His union, Local 285 of the Service Employees International Union, represents 3,500 City of Boston employees. Attorneys for the union allege that between September 1978 and April 1979, employees who served the mayor's political effort as ward coordinators and precinct captains had wage increases averaging about $ 70 a week -- while the nonpolitical union employees drew increases averaging only $5.75 a week.

During the same period, the union attorneys say wage increases for 260 precinct captains cost the city $898,722, while increases for 260 employees under union contract cost $78,000.

The case grew out of a grievances, filed several years ago, alleging irregularities in the hiring of two employees in the city Parks and Recreation Department. "These people came out of nowhere" into slots normally filled through promotional channels, a union spokesman told the Monitor.

When other employees objected, union lawyers sought documents from the city which, they said, were used to award patronage positions. The city refused -- until the Labor Relations Commission issued a complaint and ordered city officials, including the mayor, to appear before it.

Existence of the "black book" was common knowledge among observers close to the last mayoral campaign. "It's something that everybody knows but that nobody has any information about," said the union spokesman.

Now, however, the mayor has admitted that:

* An inch-thick book with black covers, assembled at his request, came into his possession shortly after the election in November 1979.

* It contained the names of "hundreds" of campaign workerS, ranking precinct captains from 1 to 252 and ward coordinators from 1 to 22. It also rated some of the other 2,000 volunteers who helped in the campaign.

* It based its ratings on such things as how many lawn signs were placed in a worker's district, how many phone calls were made, how many dessert parties were held, and -- most significantly -- how the district finally voted.

* Its information was assembled in a casual way, by only a few people, and was not updated. Nor was it available for scrutiny by those concerned about its accuracy. "I was the only one who had the book," admitted White.

The mayor, unfailingly polite as he munched mints in a witness box decked with microphones, defended his use of the book. "It was an informational tool to either reinforce or correct a view" of an individual, he said. "You have to have some criteria other than rumors," he addeD. But the book, he said, "turned out to be not what I wanted" and "was eventually of no use to me."
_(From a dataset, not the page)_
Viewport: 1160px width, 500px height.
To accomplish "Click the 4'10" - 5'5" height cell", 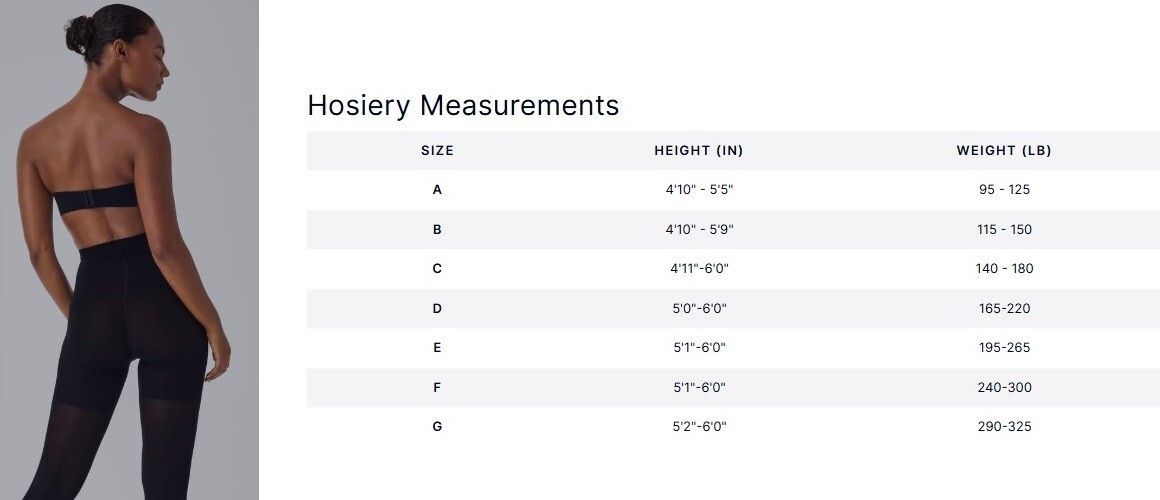I will click(x=699, y=190).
Nevertheless, the mayor, who at one point asserted "I have a very good memory ," repeatedly responded that he could not remember much about the collection of information concerning the political leanings of 70,000 voters, the effectiveness of his own campaign volunteers, the computerized collation of such information, and the whereabouts of computer printouts of this data.

He also said he did not know the whereabouts of the black book.

At issue is not only the use of the book but also how its information was gathered. Shortly before the election, the mayor spearheaded the so-called "classification campaign" supporting a statewide measure permitting cities and towns to tax different kinds of property in different ways. The city, which can legally spend money to lobby the legislature, spent $1 million on the campaign. Some of that taxpayers' money, say White's critics, may have been spent to assemble records later used in the mayor's own reelection campaign.

This flap comes at a time of rising disaffection with city administration and on top of several recent defeats for the mayor. In early May, a state bill that would have helped solve city fiscal problems went down to stunning defeat.

And the day before the hearing, the Boston City Council obtained a court injunction prohibiting the mayor from spending more money than had been authorized for 22 departments. In the past, city administrations have been free to move money between departments across budgetary barriers and have frequently "rolled over" some spending into future years.